THE TURBOCRAFT U-22
ADVERTISEMENTS for the U-22 Model Aircraft Engine began appearing in the July 1965 men's crafts magazines and hit the aircraft modeling community like a bombshell.
Mr. R.G. Britt, of Turbocraft Engineering Corporation, of 308 70th Ave. N. , Myrtle Beach, S. C. was offering the first fully functional gas turbine engine for $189.50. It measured 2-3/4" in diameter, x 12" in length, with a dry weight of 30 oz. Its long cylindrical shape looked ideal for realistic model jet aircraft propulsion.
It promised 8 pounds of static thrust @ 48,000 RPM with a single-stage centrifugal compressor, an 8-chambered combustion section, and a single-stage impulse turbine. Thrust was variable via a fuel flow valve, and could be increased to 10 pounds (with afterburner.) Suitable fuels were listed as "aviation gasolines, butane, propane, naptha, nitromethane, methanol, acetone, and ether".
The U-22 required a pressurized fuel system. The system should be capable of delivering liquid fuel under a pressure of 80 to 100 pounds per square inch into the injector fuel port located near the front on the engine air intake.
There were two options. The U-22A was a set of full scale enginering drawings, and a parts list with a price sheet for $5.00. The U-22D was a complete construction kit for $750.00. For either engine, a 1/5HP 20,000RPM starter motor was available for $39.95.
With 46 years of hindsight, the U-22A was the better bargain. In all those years, I know of only three working U-22A engines; two of mine, and one built by a friend in the U.S. Army who had unlimited tools at his disposal.
One look at the fading "$5 blueprints" told me that there was insufficient information to build a working engine. Most notably, the combustion chambers were 8 CO2 tubes! I wrote to Britt over and over, and in time slowly received technical & operating specifications, engine operating information, and test data. I even had him send another set of plans because after three months my first set had faded out! I set about trying to get the thing to work, feeling fortunate that I had only lost $5.00 and some postage in the venture. In the interim, the dozens of $750 kit buyers made such a legal clamor they forced Britt out of business, and I never heard from him again.
THE PROBLEMS:
1. Very few engines could achieve ignition in all 8 combustion chambers. The solution I discovered was "cross-over tubes"; these are little tubes welded to the middle of each combustion chamber, so that although each chamber had its own spark plug, ignition in one chamber lit the adjacent chambers, and then the entire engine. In my second engine, I used cross-over tubes with just two spark plugs to keep down the weight and it worked just as well.
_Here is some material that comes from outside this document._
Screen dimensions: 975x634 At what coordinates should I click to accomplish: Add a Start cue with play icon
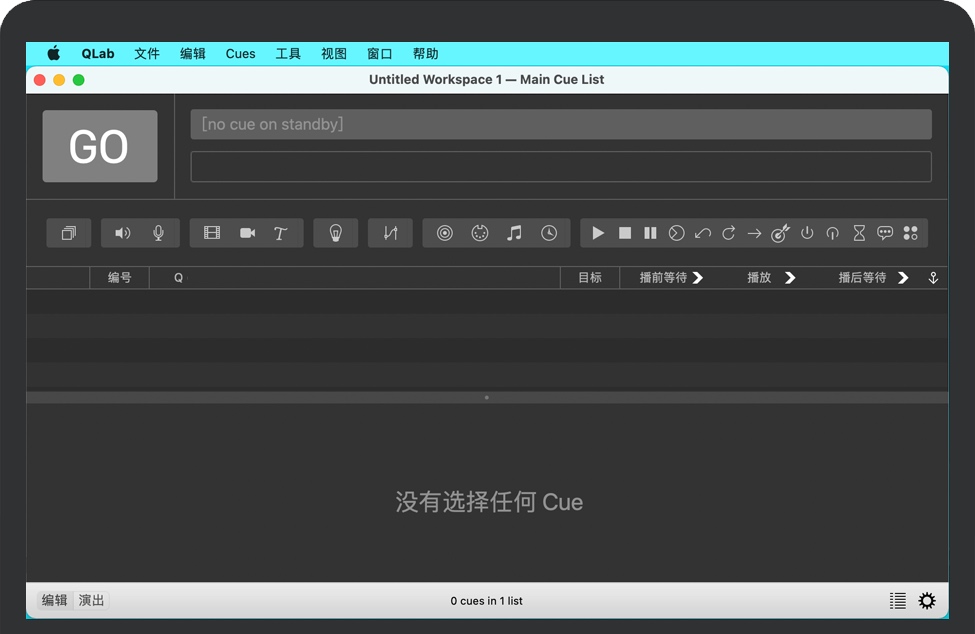598,233
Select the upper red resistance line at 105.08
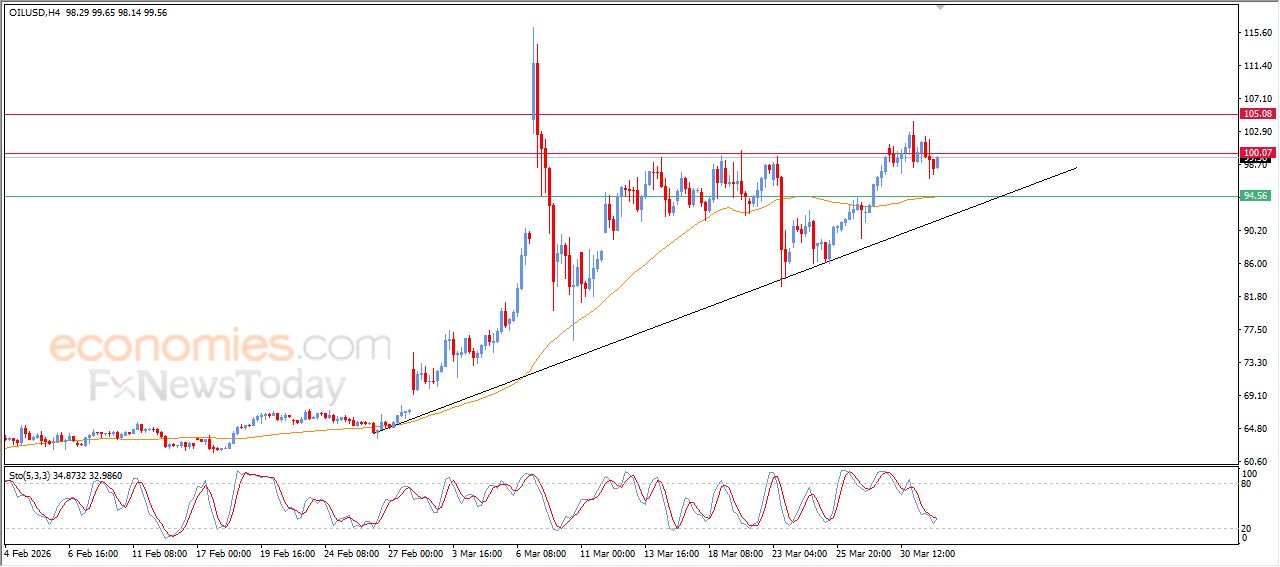 click(x=300, y=114)
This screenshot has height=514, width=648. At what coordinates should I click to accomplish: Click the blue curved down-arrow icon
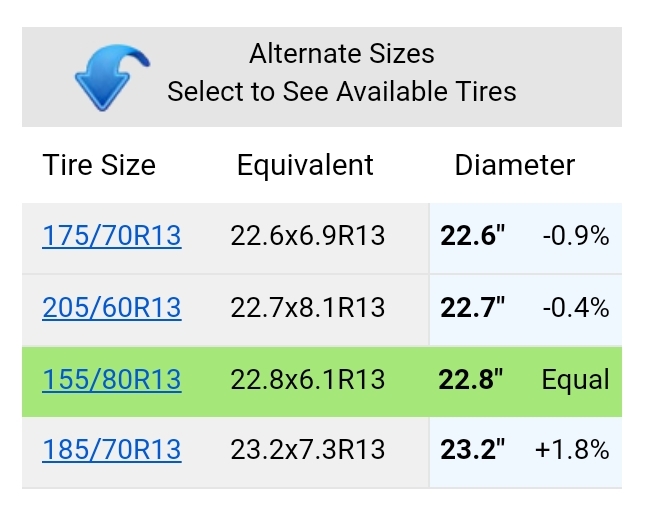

2. At 48,000 RPM there isn't sufficient compression to start (or run) the engine with liquid fuels. Propane works, but a propane tank is not something you would put in a model airplane. And that's what most people wanted the U-22 for.
CONCLUSION
Britt's U-22 project may have started out with good intentions, but somewhere along the line, when he saw that it wasn't working, he probably felt that he had put so much money into it, he just went ahead and promoted the thing anyway.